Exercise description
Convert each line of the items below into a Markdown table with the columns "Number" and "Content", leaving out blank lines.

── Extracted data ──

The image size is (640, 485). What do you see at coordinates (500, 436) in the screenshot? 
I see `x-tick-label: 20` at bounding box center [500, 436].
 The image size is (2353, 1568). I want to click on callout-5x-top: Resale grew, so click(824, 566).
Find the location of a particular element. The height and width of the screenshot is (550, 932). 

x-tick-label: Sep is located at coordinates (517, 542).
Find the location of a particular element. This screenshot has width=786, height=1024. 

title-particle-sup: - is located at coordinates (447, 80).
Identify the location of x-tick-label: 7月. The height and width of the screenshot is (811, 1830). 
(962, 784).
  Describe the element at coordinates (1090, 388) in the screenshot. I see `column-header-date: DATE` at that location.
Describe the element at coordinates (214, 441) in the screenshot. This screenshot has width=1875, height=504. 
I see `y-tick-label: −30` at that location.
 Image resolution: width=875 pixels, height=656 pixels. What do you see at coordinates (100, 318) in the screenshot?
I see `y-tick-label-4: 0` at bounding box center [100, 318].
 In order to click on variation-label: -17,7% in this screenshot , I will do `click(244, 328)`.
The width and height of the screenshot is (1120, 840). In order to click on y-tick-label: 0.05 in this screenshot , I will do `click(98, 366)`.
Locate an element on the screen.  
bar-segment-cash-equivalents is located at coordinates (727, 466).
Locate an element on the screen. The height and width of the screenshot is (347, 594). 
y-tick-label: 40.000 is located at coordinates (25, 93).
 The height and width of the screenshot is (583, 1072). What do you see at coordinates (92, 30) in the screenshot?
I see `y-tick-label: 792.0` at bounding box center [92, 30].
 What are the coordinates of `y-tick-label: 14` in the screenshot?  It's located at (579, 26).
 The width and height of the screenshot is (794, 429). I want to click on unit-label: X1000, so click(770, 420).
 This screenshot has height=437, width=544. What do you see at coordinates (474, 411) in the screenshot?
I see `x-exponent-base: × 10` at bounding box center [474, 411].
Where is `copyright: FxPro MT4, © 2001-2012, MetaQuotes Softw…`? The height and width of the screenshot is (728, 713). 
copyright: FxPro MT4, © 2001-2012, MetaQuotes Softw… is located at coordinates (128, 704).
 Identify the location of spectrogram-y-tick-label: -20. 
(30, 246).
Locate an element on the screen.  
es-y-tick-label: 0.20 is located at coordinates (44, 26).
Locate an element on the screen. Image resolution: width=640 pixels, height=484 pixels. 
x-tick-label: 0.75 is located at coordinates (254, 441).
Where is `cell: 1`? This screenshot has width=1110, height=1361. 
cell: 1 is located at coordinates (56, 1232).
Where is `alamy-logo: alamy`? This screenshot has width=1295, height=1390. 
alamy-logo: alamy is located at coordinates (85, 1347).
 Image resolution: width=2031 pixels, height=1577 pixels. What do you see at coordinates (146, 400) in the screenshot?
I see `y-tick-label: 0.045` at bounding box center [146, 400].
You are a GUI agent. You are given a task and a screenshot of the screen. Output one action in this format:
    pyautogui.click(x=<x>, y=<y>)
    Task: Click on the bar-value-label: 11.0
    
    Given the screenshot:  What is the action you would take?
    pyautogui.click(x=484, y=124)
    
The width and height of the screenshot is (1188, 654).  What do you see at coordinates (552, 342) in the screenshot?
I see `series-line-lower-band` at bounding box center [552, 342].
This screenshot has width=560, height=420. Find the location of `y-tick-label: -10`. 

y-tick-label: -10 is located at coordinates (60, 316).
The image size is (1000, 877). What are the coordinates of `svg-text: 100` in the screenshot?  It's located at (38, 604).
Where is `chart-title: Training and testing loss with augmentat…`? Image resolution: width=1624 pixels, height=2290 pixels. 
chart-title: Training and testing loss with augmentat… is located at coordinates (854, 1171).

───

Reply to the exercise
| Number | Content |
|---|---|
| 1 | The image size is (640, 485). What do you see at coordinates (500, 436) in the screenshot?  |
| 2 | I see `x-tick-label: 20` at bounding box center [500, 436]. |
| 3 |  The image size is (2353, 1568). I want to click on callout-5x-top: Resale grew, so click(824, 566). |
| 4 | Find the location of a particular element. The height and width of the screenshot is (550, 932).  |
| 5 | x-tick-label: Sep is located at coordinates (517, 542). |
| 6 | Find the location of a particular element. This screenshot has width=786, height=1024.  |
| 7 | title-particle-sup: - is located at coordinates (447, 80). |
| 8 | Identify the location of x-tick-label: 7月. The height and width of the screenshot is (811, 1830).  |
| 9 | (962, 784). |
| 10 |   Describe the element at coordinates (1090, 388) in the screenshot. I see `column-header-date: DATE` at that location. |
| 11 | Describe the element at coordinates (214, 441) in the screenshot. This screenshot has width=1875, height=504.  |
| 12 | I see `y-tick-label: −30` at that location. |
| 13 |  Image resolution: width=875 pixels, height=656 pixels. What do you see at coordinates (100, 318) in the screenshot? |
| 14 | I see `y-tick-label-4: 0` at bounding box center [100, 318]. |
| 15 |  In order to click on variation-label: -17,7% in this screenshot , I will do `click(244, 328)`. |
| 16 | The width and height of the screenshot is (1120, 840). In order to click on y-tick-label: 0.05 in this screenshot , I will do `click(98, 366)`. |
| 17 | Locate an element on the screen.   |
| 18 | bar-segment-cash-equivalents is located at coordinates (727, 466). |
| 19 | Locate an element on the screen. The height and width of the screenshot is (347, 594).  |
| 20 | y-tick-label: 40.000 is located at coordinates (25, 93). |
| 21 |  The height and width of the screenshot is (583, 1072). What do you see at coordinates (92, 30) in the screenshot? |
| 22 | I see `y-tick-label: 792.0` at bounding box center [92, 30]. |
| 23 |  What are the coordinates of `y-tick-label: 14` in the screenshot?  It's located at (579, 26). |
| 24 |  The width and height of the screenshot is (794, 429). I want to click on unit-label: X1000, so click(770, 420). |
| 25 |  This screenshot has height=437, width=544. What do you see at coordinates (474, 411) in the screenshot? |
| 26 | I see `x-exponent-base: × 10` at bounding box center [474, 411]. |
| 27 | Where is `copyright: FxPro MT4, © 2001-2012, MetaQuotes Softw…`? The height and width of the screenshot is (728, 713).  |
| 28 | copyright: FxPro MT4, © 2001-2012, MetaQuotes Softw… is located at coordinates (128, 704). |
| 29 |  Identify the location of spectrogram-y-tick-label: -20.  |
| 30 | (30, 246). |
| 31 | Locate an element on the screen.   |
| 32 | es-y-tick-label: 0.20 is located at coordinates (44, 26). |
| 33 | Locate an element on the screen. Image resolution: width=640 pixels, height=484 pixels.  |
| 34 | x-tick-label: 0.75 is located at coordinates (254, 441). |
| 35 | Where is `cell: 1`? This screenshot has width=1110, height=1361.  |
| 36 | cell: 1 is located at coordinates (56, 1232). |
| 37 | Where is `alamy-logo: alamy`? This screenshot has width=1295, height=1390.  |
| 38 | alamy-logo: alamy is located at coordinates (85, 1347). |
| 39 |  Image resolution: width=2031 pixels, height=1577 pixels. What do you see at coordinates (146, 400) in the screenshot? |
| 40 | I see `y-tick-label: 0.045` at bounding box center [146, 400]. |
| 41 | You are a GUI agent. You are given a task and a screenshot of the screen. Output one action in this format: |
| 42 |     pyautogui.click(x=<x>, y=<y>) |
| 43 |     Task: Click on the bar-value-label: 11.0 |
| 44 |     Given the screenshot:  What is the action you would take? |
| 45 |     pyautogui.click(x=484, y=124) |
| 46 | The width and height of the screenshot is (1188, 654).  What do you see at coordinates (552, 342) in the screenshot? |
| 47 | I see `series-line-lower-band` at bounding box center [552, 342]. |
| 48 | This screenshot has width=560, height=420. Find the location of `y-tick-label: -10`.  |
| 49 | y-tick-label: -10 is located at coordinates (60, 316). |
| 50 | The image size is (1000, 877). What are the coordinates of `svg-text: 100` in the screenshot?  It's located at (38, 604). |
| 51 | Where is `chart-title: Training and testing loss with augmentat…`? Image resolution: width=1624 pixels, height=2290 pixels.  |
| 52 | chart-title: Training and testing loss with augmentat… is located at coordinates (854, 1171). |